Great Yarmouth deaths: Suffolk victims' families 'moving forward'
The lives of the families of four men from Suffolk who died when a steel structure collapsed are "moving slowly forward", a local vicar has said.
Brothers Thomas and Dan Hazleton, Peter Johnson and Adam Taylor died while working at Claxton Engineering in Great Yarmouth, Norfolk, in 2011.
Reverend David Messer, of All Saints' Church, Stanton, Suffolk said the community were "incredibly supportive".
An investigation is continuing into the cause of the deaths.
Acting as spokesman for the four families, Mr Messer, who conducted the funerals of three of the men, said the anniversary was proving a "hard time", but said they had all shown "considerable strength".
The men - aged between 26 and 42 and who lived in Stanton and nearby Rickinghall in north Suffolk - were digging foundations for an extension when they died.
The cause of death for all four men was asphyxia due to trauma, a post-mortem examination revealed.
An investigation by the Norfolk and Suffolk joint major investigation team and the Heath And Safety Executive (HSE) began following the incident on 21 January.
A police spokesman said officers and the HSE were still trying to establish what had happened, stating it was a "complex and detailed process".
Memorial being designed
Mr Messer said thousands of pounds had been raised by the village communities to help the families, as part of a fund set up by the East Anglian Daily Times.
He said fundraising events had been held by Stanton Football Club, which had a connection to some of the men.
The Cock Inn at Stanton said it had raised £4,923 towards the Four Friends Memorial Fund in July by hosting a bike ride.
The newspaper reported in November it had raised a total of £34,009.

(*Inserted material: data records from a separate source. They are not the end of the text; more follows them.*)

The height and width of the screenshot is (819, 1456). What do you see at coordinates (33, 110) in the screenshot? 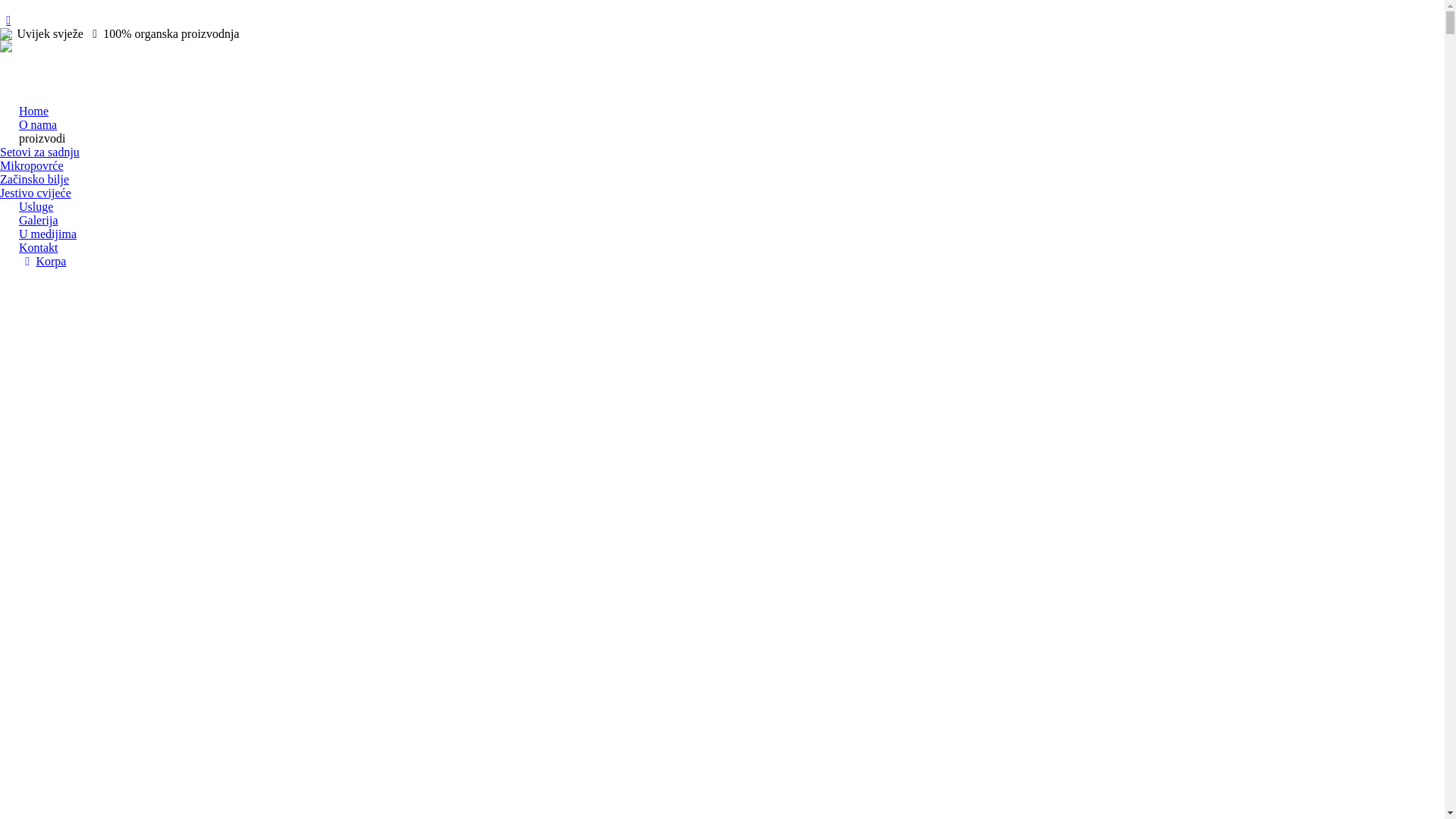
I see `'Home'` at bounding box center [33, 110].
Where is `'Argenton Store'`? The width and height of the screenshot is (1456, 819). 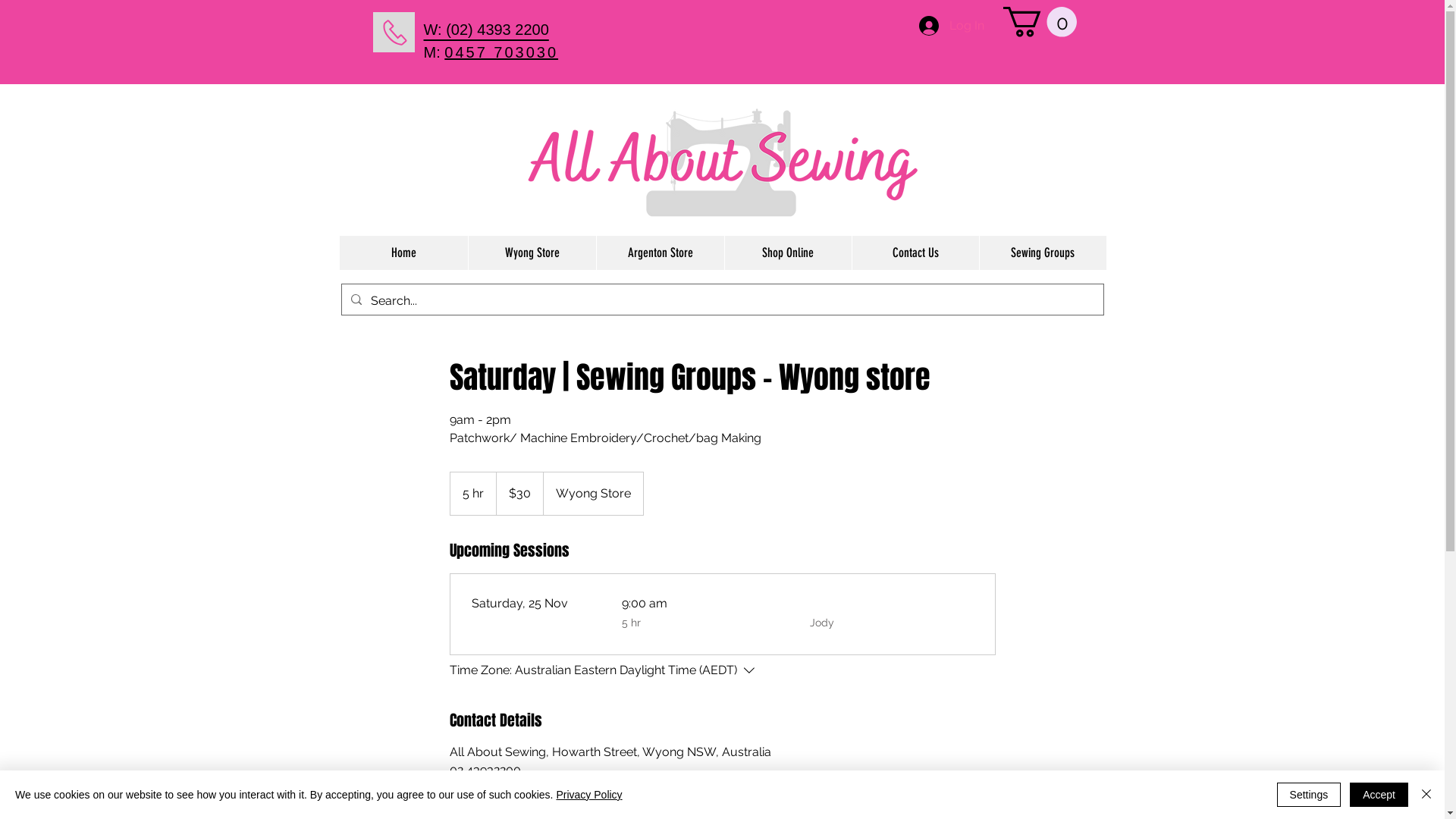 'Argenton Store' is located at coordinates (660, 252).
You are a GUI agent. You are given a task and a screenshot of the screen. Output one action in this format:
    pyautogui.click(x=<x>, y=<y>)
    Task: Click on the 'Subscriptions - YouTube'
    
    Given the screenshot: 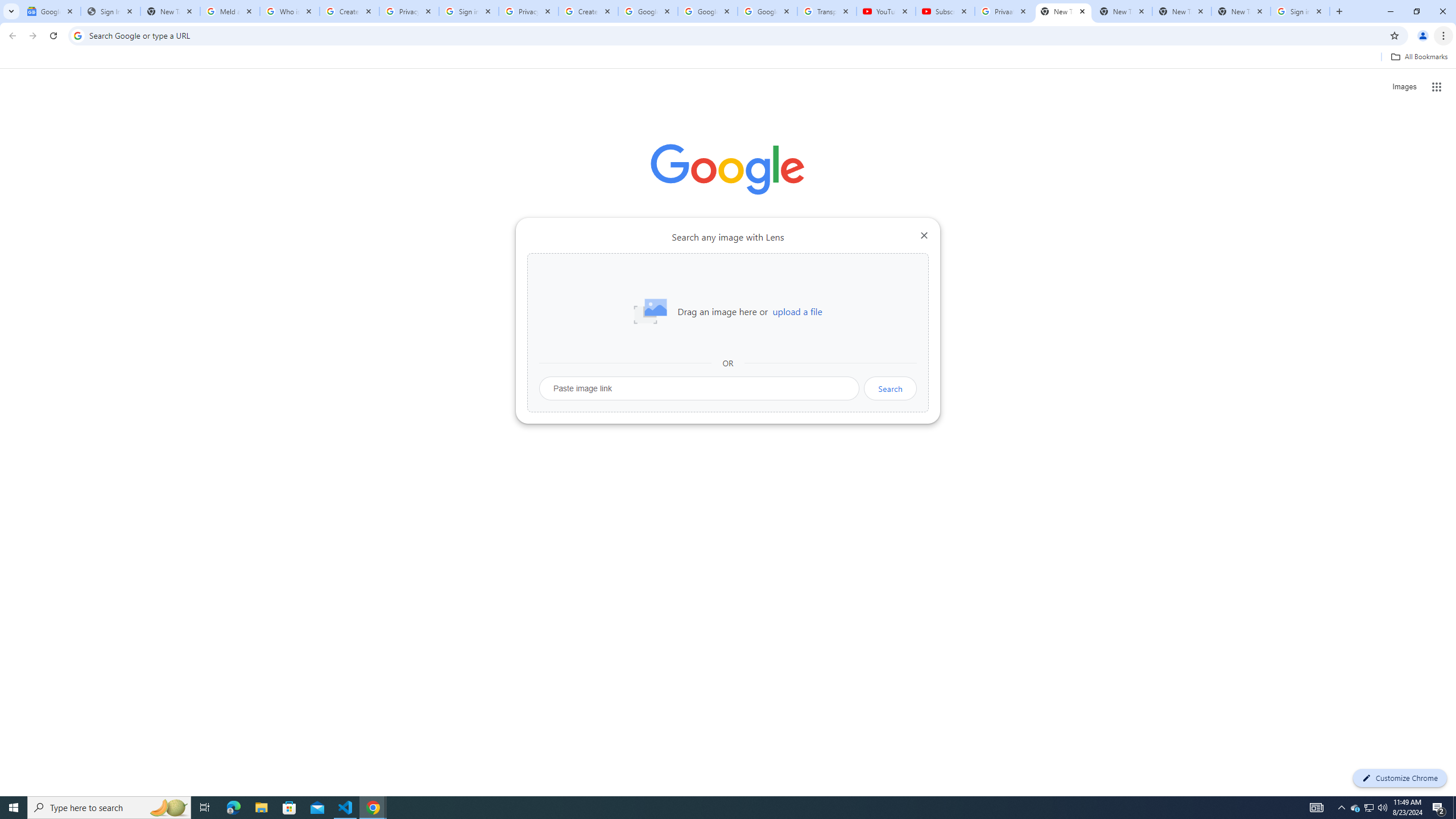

Charlotte Oliver, the partner of Thomas Hazleton, said some of the raised money was going towards two memorials in Stanton and nearby Rickinghall, where Mr Taylor lived.
The design is in the "early planning stages" at West Suffolk College in Bury St Edmunds, according to tutor Derek Johnson, whose students are helping the families to design them.
It is not yet known when they will be unveiled.
"The families have to agree on what they would like," said Mr Messer.
"They have some very good and positive ideas, but obviously they still need to be agreed and West Suffolk College has been working hard with some of their students to put together some ideas.
"The idea is that hopefully they would look very similar, but you never know what might come out of the discussions."
Mr Messer said he was "amazed with the generosity" of the local people and said it really showed how "communities can come together and support those who are struggling".